* TASK DESCRIPTION:
Retype the records below, starting with the line that contains "Where should I click to: Click the read-only" and continuing through the line that contains "pyautogui.click(x=131, y=81)", both lines included.

━━━

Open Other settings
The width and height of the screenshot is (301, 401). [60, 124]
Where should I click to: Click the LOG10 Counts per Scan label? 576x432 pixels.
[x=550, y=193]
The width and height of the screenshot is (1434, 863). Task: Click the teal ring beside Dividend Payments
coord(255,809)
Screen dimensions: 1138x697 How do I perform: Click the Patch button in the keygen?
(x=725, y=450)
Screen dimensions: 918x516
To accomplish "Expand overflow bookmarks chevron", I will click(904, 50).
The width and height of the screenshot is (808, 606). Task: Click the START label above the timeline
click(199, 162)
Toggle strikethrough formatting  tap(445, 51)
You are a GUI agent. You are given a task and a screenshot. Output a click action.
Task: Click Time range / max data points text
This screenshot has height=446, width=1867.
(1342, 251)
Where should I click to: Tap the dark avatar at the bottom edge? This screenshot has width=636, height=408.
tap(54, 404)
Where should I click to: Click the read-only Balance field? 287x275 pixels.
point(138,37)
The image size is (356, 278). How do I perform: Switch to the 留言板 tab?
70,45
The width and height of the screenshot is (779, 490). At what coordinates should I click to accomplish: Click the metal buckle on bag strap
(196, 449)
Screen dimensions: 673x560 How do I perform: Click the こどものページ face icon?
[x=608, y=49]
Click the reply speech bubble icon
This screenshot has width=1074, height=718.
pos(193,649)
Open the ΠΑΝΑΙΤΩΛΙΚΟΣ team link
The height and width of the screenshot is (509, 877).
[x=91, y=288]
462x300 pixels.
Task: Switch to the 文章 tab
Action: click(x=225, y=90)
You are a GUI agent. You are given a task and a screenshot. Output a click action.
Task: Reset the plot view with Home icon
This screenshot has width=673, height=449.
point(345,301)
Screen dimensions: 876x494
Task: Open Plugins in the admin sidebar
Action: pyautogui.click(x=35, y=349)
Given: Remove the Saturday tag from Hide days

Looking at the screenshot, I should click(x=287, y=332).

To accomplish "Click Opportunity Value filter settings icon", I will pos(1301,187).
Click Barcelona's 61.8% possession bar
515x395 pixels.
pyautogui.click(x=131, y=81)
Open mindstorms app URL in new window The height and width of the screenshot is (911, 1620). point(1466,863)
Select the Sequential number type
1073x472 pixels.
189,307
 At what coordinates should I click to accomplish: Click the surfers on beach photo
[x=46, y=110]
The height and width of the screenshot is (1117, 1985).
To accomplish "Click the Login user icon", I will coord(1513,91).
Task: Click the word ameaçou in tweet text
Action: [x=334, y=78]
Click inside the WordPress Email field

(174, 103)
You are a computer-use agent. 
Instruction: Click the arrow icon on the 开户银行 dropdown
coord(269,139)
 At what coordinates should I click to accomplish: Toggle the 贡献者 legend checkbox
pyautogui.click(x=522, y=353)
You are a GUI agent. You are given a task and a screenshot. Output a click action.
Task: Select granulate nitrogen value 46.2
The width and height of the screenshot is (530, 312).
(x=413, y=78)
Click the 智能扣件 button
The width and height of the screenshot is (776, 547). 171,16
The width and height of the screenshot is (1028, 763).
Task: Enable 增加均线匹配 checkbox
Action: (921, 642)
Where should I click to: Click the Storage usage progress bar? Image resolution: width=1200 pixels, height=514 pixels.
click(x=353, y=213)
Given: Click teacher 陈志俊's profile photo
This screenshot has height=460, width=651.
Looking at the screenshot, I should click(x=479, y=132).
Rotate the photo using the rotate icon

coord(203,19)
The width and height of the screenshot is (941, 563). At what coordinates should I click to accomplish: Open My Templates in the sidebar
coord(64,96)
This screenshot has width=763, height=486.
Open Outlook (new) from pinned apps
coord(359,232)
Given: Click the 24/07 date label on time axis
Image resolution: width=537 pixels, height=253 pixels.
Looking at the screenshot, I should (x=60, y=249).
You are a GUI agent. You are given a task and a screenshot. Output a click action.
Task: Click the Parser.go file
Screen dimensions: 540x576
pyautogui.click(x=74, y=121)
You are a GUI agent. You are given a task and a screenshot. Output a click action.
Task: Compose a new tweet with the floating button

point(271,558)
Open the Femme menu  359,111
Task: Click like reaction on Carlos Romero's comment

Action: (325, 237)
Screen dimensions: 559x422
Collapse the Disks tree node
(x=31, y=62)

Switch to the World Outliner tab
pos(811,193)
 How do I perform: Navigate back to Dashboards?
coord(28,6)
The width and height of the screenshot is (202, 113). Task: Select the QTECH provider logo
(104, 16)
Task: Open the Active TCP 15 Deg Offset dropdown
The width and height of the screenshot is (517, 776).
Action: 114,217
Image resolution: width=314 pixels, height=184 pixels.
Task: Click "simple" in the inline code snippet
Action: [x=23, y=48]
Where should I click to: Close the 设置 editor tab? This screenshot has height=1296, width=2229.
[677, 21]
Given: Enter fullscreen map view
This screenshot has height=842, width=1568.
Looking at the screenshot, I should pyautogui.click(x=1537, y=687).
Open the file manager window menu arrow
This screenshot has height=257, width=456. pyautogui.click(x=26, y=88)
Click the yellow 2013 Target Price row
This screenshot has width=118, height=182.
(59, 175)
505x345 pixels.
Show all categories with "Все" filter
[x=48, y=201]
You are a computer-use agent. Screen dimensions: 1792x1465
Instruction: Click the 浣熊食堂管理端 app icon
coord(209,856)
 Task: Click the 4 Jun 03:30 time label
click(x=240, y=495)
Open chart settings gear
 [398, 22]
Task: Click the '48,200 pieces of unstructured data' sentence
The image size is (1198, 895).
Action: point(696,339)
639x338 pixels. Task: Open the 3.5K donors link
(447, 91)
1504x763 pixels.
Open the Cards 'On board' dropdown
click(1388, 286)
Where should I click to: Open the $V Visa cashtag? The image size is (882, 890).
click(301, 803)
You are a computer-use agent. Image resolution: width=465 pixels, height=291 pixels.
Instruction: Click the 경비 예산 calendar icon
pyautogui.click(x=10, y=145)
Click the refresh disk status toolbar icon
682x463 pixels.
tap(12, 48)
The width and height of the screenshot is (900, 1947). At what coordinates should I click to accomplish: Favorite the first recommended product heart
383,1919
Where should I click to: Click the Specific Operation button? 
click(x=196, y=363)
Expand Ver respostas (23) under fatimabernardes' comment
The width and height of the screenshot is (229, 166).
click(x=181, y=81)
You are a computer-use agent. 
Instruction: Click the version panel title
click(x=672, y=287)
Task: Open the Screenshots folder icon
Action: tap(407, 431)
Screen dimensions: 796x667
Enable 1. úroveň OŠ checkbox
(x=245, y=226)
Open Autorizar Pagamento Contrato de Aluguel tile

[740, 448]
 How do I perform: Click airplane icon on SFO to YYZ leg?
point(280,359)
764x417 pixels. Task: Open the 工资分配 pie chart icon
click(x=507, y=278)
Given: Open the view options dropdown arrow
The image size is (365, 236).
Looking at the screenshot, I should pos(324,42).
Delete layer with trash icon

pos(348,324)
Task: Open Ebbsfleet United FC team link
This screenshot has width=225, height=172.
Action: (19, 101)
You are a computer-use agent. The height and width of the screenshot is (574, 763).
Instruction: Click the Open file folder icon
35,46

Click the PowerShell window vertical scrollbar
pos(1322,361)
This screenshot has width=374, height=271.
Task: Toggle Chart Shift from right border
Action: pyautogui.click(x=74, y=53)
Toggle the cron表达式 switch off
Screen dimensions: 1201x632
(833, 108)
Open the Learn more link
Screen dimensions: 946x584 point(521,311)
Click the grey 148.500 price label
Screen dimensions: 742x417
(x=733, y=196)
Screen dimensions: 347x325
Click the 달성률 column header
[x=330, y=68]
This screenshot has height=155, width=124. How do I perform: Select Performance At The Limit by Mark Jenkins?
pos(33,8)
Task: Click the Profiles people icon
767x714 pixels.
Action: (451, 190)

━━━

* FULL OUTPUT:
Where should I click to: Click the read-only Balance field? 287x275 pixels.
point(138,37)
The image size is (356, 278). How do I perform: Switch to the 留言板 tab?
70,45
The width and height of the screenshot is (779, 490). At what coordinates should I click to accomplish: Click the metal buckle on bag strap
(196, 449)
Screen dimensions: 673x560 How do I perform: Click the こどものページ face icon?
[x=608, y=49]
Click the reply speech bubble icon
This screenshot has width=1074, height=718.
pos(193,649)
Open the ΠΑΝΑΙΤΩΛΙΚΟΣ team link
The height and width of the screenshot is (509, 877).
[x=91, y=288]
462x300 pixels.
Task: Switch to the 文章 tab
Action: click(x=225, y=90)
You are a GUI agent. You are given a task and a screenshot. Output a click action.
Task: Reset the plot view with Home icon
This screenshot has width=673, height=449.
point(345,301)
Screen dimensions: 876x494
Task: Open Plugins in the admin sidebar
Action: pyautogui.click(x=35, y=349)
Given: Remove the Saturday tag from Hide days

Looking at the screenshot, I should click(x=287, y=332).

To accomplish "Click Opportunity Value filter settings icon", I will pos(1301,187).
Click Barcelona's 61.8% possession bar
515x395 pixels.
pyautogui.click(x=131, y=81)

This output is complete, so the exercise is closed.